Anosha Rahim & Timothy Hanson

September 30, 2025

Pairwise primitives are a primary operational pattern in deep learning. They take two inputs and fuse them into a single output. Matrix multiplication, dot product, and element-wise or Hadamard product are all examples of this. In transformers, self-attention computes relationships between pairs of tokens. Similarly, gating mechanisms such as Gated Linear Units (GLUs) combine two signals via component-wise multiplication – one vector gates or modulates another.

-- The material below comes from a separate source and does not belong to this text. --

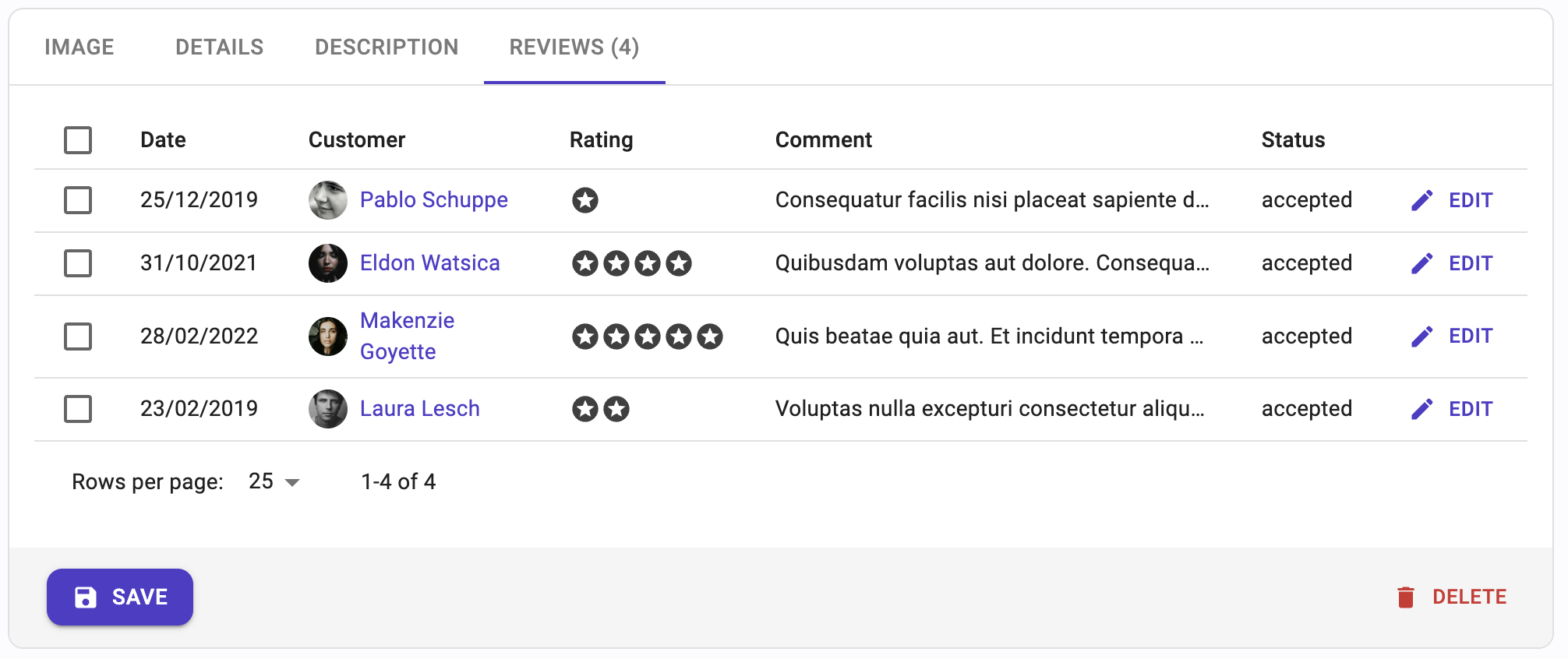Viewport: 1568px width, 659px height.
Task: Switch to the DESCRIPTION tab
Action: click(386, 47)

These are extremely useful for capturing complex relationships in high dimensional space. For example, self-attention can capture long-range dependencies in input sequences, and gating units stabilize and enhance representational power of neural network learning. However, pairwise primitives are by definition limited to two inputs, treating interactions as linear or bilinear combinations. To capture higher-order dependencies between three or more inputs, networks must compose sequences of pairwise operations to approximate n-way linkages. This requires coordinating intermediate computation, making the process potentially sample inefficient.

However, if we could raise the arity of the core primitives from two (pairwise), to three or more, we may be able to encode multi-input relations in fewer steps. In other words, raising the interaction order of the model’s basic operation can reduce or hide the complexity of representing certain functions.

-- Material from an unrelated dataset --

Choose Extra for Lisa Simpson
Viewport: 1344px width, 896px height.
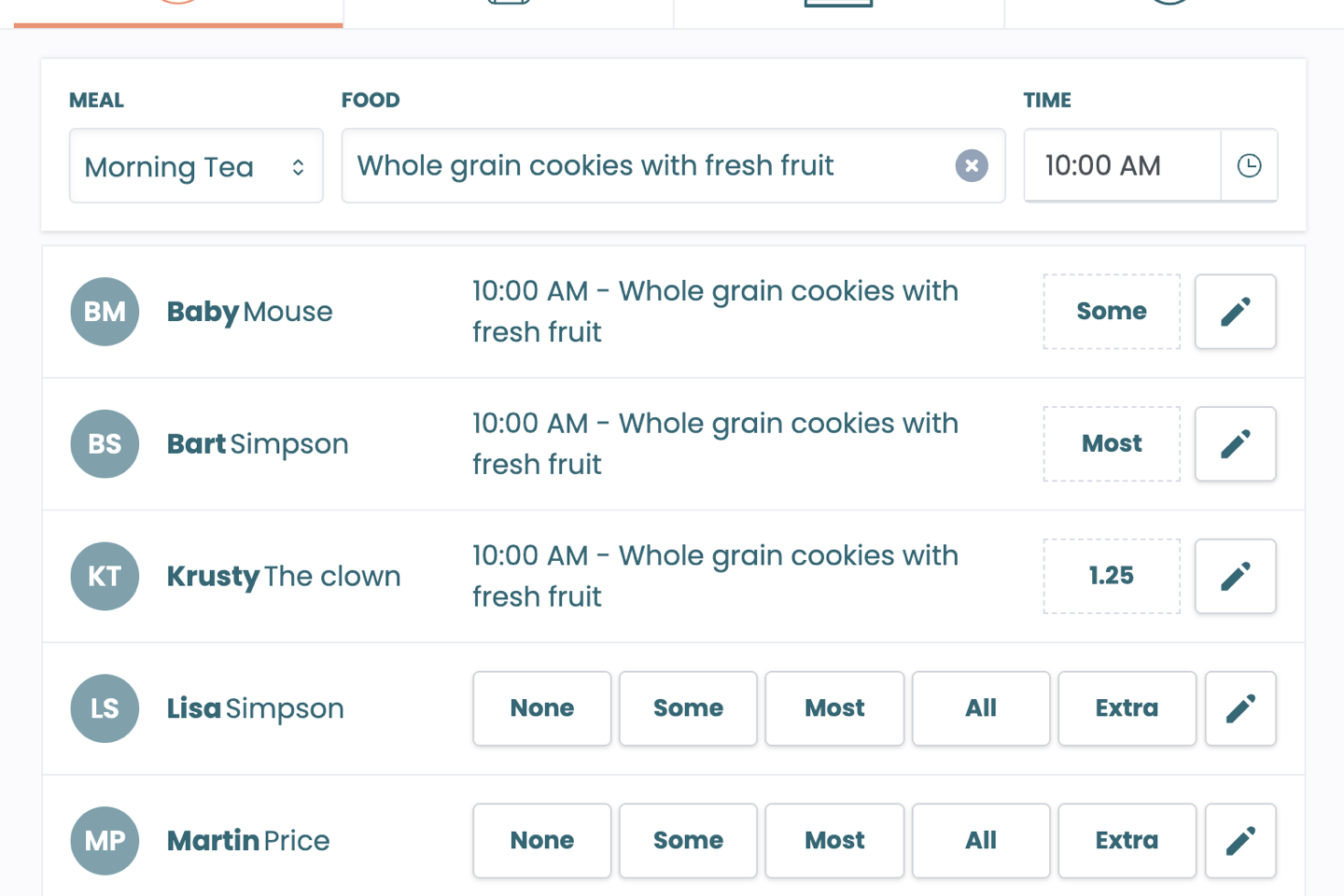point(1127,708)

Figure 1: Nerve cell or neuron (adapted from [1]).

Dendrites in biological neurons demonstrate this already. Dendritic branches receive groups of input from other neurons at specialized junctions called synapses. Summing these inputs would yield a plain \(\sum \). But dendrites contain many non-linear mechanisms to process and integrate synaptic signals before passing it to the cell body and later down the axon [2, 3]. Dendrites and synapses act like sub-circuits that multiply or gate inputs, so one input can amplify, suppress, or rewire how two other inputs combine [4, 5] – this effect is particuarly apparent with spine-neck inhibition, for example. These are multiplicative or conditional interactions (for eg. the effect of input A depends on B and C), meaning they represent higher-order linkages and dependencies. As such, dendrites in neurons directly support higher-arity primitives, meaning one biological neuron can natively represent functions that an artificial neural network would approximate only by combining many pairwise units across layers [6].

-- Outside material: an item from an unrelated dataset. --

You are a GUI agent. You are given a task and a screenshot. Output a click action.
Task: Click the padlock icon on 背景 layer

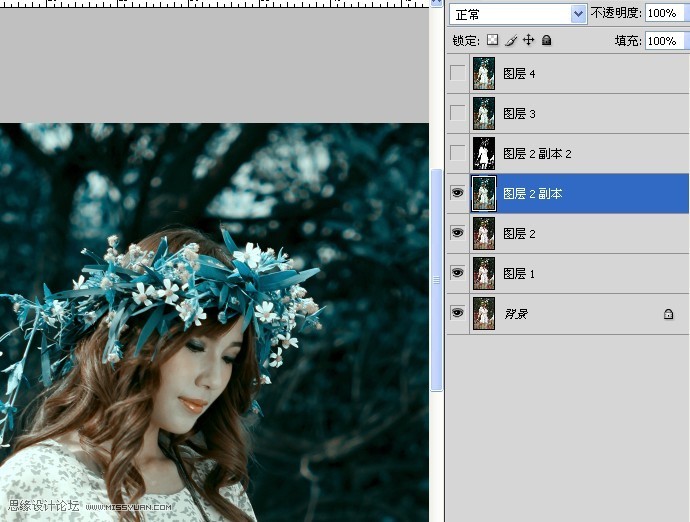point(668,314)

Native support for n-way dependencies also hypothetically provides increased support for compositionality, a core component of intelligence [1]. Compositionality is necessary for out-of-distribution generalization as it enables a model to combine known concepts to adapt to novel environments [7]. Composition depends on binding parts so they can be reused and recombined. Multiplicative, higher-order interactions (e.g., triadic terms) support binding since they create units that depend jointly on multiple factors and can be composed again downstream [6].

Modern LLMs famously suffer in this domain, specifically from something called the “compositionality gap” i.e. the ratio between how often an LLM can solve simple problems vs how often it can solve composite problems [8]. It is no coincidence that they are built using pairwise primitives, and any support for compositionality is external to the model in the form of laborious prompting techniques and fine-tuning from human / automated supervised data.

1 Tensor Contractions

Pairwise primitives are a special case of a broader mathematical framework: tensor contractions. A tensor contraction takes two or more tensors and contracts them by summing over pairs of products of indices. Specifically, it zips two indices together by taking an element-wise product, and then summing over the zipped index. This reduces the rank of the original pair of tensors by 2. Matrix multiplication is a type of dyadic tensor contraction. While matrix multiplication contracts over one shared dimension between two tensors, tensor contractions can operate on arbitrarily many tensors with complex dimension-sharing patterns, enabling multivariate primitives.

Figure 2: Tensor contraction between two matrices [9].

However, implementing tensor contractions results in fundamental hardware constraints that become apparent even with simple pairwise operations. A direct matrix multiplication of two \(n \times d\) and \(d \times n\) blocks produces an \(n\times n\) object, which is quadratic in compute and storage. While compute time can be parallelized across thousands of GPU threads/cores, space still scales as \(O(n^2)\) and is much more complicated to configure on GPUs.

Standard self-attention, for example, exhibits quadratic scaling.

\[ \text {Attention} = \operatorname {softmax}\!\big (QK^{\top }\big )\, V \]

Here, Q, K and V are all shaped (seq_len, d), which means that doing \((Q \cdot K^T)\) requires us to hold a \(\text {seq\_len} \times \text {seq\_len}\) matrix in memory so that we can Softmax over its rows.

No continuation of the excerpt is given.